Peranti ini bisa dimanfaatkan untuk meningkatkan tenaga sekaligus mengoptimalkan konsumsi bahan bakar. Soalnya, sering kali fuel rate mobil standar tidak optimal, ada yang berlebihan (rich) di putaran tertentu dan ada yang kurang (lean) di titik lain. “Hal ini disengaja oleh pabrikan atas dasar safety dan memperpanjang usia pakai mesin,” papar Soleh.

Supaya tidak membingungkan, di bawah ini beragam merek piggyback berikut fungsinya.

1. Dastek Unichip
Punya dua tipe, yakni Q dan Q+ yang punya banyak peminatnya. Apalagi fiturndi dalamnya sangat lengkap, dari mengatur fuel consumption, timing pengapian sampai boost controller-pun sudah tersedia di piggyback berharga sekitar Rp 5 jutaan

2. HKS Unichip
Kendaraan yang sudah di up grade disarankan menggunakan piggyback HKS F-CON Pro, harganya berkisar Rp 8 juta, sudah dilengkapi dengan turbo boost controller, speed limiter dan rev limiter. Pastinya, bagi penganut speed dan performance yang telah mengaplikasi trubochatged sangat cocok dengan peranti ini.

3.A’PEXi
Punya kelebihan mengatur mesin VTEC atau VVT-i dengan produk A’PEXi VAFC II ini bisa lebih irit dan speed lebih kencang. Lalu, ada juga A’PEXi AFC Neo dilengkapi layar LCD berwarna dan mudah dalam pengoperasian karena tidak menggunakan hardwere tambahan.

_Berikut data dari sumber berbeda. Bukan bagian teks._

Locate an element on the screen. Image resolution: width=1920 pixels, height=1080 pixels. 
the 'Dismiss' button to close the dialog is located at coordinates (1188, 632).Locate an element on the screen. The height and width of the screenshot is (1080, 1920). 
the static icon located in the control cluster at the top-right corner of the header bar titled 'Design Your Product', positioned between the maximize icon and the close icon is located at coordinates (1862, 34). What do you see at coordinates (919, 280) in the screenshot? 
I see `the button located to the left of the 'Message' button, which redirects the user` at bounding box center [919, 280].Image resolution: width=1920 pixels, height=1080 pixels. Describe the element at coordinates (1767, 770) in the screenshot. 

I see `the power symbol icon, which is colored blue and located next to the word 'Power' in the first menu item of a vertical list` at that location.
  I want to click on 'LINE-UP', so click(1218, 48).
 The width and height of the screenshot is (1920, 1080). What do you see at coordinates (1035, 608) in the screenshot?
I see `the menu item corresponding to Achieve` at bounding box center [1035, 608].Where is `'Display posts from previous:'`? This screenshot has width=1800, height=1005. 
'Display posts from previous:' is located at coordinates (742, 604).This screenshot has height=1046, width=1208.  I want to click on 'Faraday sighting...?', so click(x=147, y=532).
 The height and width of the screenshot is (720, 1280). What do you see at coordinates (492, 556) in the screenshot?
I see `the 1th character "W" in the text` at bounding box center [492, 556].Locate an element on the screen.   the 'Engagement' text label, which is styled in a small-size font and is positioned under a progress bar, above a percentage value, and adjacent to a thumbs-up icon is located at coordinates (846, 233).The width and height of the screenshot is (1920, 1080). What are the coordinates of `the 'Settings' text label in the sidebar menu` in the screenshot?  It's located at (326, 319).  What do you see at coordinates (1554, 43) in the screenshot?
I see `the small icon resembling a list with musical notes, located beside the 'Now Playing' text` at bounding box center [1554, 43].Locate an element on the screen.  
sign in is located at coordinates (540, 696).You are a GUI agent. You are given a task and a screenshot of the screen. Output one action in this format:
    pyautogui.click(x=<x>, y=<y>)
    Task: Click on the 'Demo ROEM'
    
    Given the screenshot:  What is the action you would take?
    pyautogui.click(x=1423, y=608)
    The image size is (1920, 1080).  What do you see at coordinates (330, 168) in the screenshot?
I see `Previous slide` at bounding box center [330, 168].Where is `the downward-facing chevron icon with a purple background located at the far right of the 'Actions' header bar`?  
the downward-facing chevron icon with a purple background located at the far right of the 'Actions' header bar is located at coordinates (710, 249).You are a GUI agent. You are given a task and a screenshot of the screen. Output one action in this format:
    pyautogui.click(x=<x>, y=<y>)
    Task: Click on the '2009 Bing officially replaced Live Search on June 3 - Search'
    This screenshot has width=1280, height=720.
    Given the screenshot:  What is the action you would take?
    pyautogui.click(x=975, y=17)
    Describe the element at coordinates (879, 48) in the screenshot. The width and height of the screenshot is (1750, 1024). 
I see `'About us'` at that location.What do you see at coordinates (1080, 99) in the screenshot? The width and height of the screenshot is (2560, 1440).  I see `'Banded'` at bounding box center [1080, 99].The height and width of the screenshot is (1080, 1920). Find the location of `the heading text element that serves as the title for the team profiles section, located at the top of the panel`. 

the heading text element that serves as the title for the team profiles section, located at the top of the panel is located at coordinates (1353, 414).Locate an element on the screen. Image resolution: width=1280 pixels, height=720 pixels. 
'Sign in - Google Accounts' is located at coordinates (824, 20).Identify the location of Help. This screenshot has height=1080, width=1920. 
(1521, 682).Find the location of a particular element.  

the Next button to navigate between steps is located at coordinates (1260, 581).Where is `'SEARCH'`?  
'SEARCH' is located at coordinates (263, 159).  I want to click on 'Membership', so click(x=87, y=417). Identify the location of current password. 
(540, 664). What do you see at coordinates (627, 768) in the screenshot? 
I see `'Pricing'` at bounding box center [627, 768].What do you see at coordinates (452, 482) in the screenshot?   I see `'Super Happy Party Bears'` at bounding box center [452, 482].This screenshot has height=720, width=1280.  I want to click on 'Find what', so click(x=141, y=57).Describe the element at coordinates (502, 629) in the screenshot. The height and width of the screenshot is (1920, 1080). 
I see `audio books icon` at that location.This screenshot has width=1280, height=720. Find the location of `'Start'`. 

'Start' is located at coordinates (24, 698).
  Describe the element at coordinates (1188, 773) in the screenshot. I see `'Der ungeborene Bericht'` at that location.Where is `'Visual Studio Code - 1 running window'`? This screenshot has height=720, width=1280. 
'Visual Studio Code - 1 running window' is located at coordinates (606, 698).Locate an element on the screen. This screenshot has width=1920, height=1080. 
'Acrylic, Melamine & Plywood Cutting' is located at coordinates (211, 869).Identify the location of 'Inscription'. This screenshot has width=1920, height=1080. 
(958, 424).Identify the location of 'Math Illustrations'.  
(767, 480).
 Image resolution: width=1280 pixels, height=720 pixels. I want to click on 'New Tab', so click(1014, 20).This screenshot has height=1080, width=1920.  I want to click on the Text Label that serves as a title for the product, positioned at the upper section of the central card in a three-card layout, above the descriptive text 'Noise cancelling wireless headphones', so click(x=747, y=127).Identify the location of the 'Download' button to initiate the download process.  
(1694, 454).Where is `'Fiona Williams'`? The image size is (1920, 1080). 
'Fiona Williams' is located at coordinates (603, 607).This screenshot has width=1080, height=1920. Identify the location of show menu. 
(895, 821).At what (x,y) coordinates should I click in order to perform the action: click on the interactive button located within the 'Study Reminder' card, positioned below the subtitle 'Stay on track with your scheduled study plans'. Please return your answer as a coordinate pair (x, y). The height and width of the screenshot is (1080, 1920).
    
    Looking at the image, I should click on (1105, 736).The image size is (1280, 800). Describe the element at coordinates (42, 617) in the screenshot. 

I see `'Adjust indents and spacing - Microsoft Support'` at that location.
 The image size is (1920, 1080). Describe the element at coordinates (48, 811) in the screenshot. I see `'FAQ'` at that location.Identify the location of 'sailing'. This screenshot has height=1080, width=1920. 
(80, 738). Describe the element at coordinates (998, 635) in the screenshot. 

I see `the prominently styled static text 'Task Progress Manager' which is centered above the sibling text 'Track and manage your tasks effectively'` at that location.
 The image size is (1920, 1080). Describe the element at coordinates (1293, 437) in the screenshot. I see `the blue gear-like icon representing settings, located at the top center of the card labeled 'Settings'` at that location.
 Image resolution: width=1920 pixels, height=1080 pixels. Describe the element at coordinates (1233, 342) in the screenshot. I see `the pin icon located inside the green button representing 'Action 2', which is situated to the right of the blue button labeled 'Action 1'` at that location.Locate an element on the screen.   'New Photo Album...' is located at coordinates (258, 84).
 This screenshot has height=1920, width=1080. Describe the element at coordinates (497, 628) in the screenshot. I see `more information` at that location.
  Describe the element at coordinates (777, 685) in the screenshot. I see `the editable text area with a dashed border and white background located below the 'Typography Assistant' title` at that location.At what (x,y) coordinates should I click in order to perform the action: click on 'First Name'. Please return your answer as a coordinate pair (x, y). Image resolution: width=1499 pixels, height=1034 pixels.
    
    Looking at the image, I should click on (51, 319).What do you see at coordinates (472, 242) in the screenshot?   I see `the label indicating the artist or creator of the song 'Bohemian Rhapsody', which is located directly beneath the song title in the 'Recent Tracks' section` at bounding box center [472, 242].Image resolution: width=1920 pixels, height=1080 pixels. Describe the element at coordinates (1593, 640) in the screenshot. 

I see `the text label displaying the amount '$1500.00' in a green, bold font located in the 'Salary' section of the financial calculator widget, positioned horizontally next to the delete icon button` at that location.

4. G-Reddy Management Unit
Semua peruntukkan modifikasi sudah ada di G-Reddy. Mulai dari G-Reddy E-Manage untuk porsi menengah sampai yang E-manage Ultimate yang khusus buat high performance, lalu G-Reddy V-Manage untuk mengatur mesin cerdas sekelas VTEC dan VVT-i yang mempunyai harga Rp 4 – Rp 8 juta.